Communication among health care systems is the key to prevent spread of drug-resistant bacteria

Microbiology

According to new research, the drug-resistant bacterium can spread extensively and pave the way for outbreaks of infection as a result of communication breakdowns between care facilities. The CDC and the National Institutes of Health supported the study, published in Infection Control & Hospital Epidemiology.

In collaboration with the OSU/OHSU College of Pharmacy, Oregon Health Authority and other associates, they conducted a two-year study on Acinetobacter baumannii. This is an opportunistic pathogen associated with infections among patients, admitted to hospitals.

In the study, a total of 21 cases from the Pacific Northwest were analyzed. Among these 16 isolates of A. baumannii that contained a rare gene responsible for resistance to the carbapenem (antibiotics). The patient’s transfer history and the isolates' genetic profiles were used to study the spread of the organism.

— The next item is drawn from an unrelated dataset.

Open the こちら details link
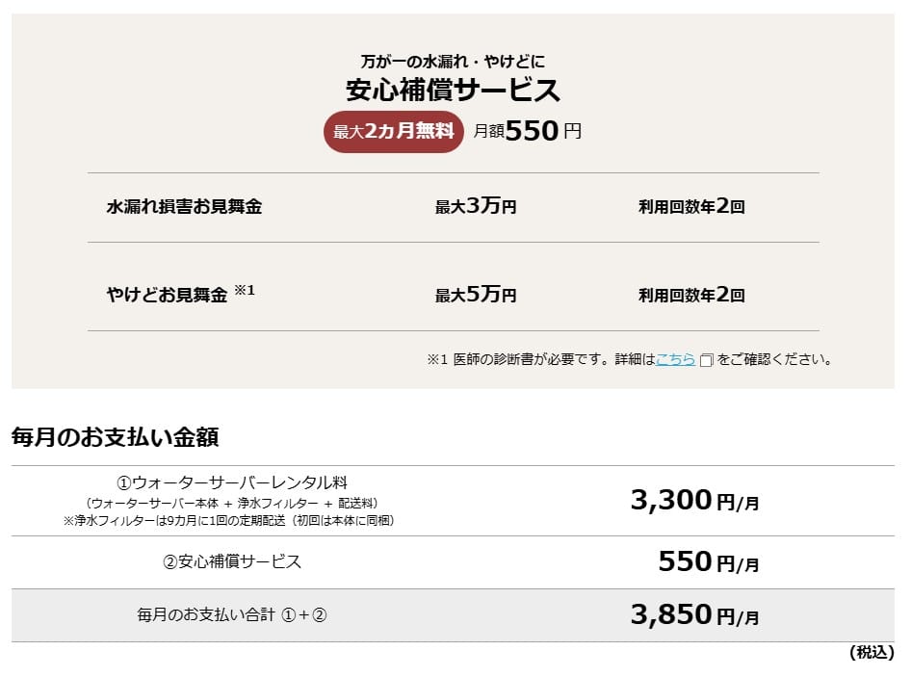Image resolution: width=911 pixels, height=677 pixels. (675, 359)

According to Jon Furuno, an associate professor in the College of Pharmacy, the outcomes support Oregon law. This law states the requirement of written notification from the discharging facility to the receiving facility when a patient is carrying a multidrug-resistant organism.

"It just makes sense that you would want to alert a receiving facility if patients have a specific drug-resistant organism," Furuno said.

Genevieve Buser, a pediatric infectious disease specialist, said communication could ensure when appropriate contact precautions are taken.

"An entire chain of transmission can be prevented if staffs at a receiving facility know about a patient's multidrug-resistant organism status," Buser said. "This outbreak might not have been identified if not for a new, limited, voluntary surveillance system in Oregon and an astute infection preventionist."

Other organizations collaborating on this research included the VA Portland Health Care System; the Louis Stokes Cleveland VA Medical Center; the Division of Infectious Diseases at Oregon Health & Science University; Case Western Reserve University; and the Oregon State Public Health Laboratory.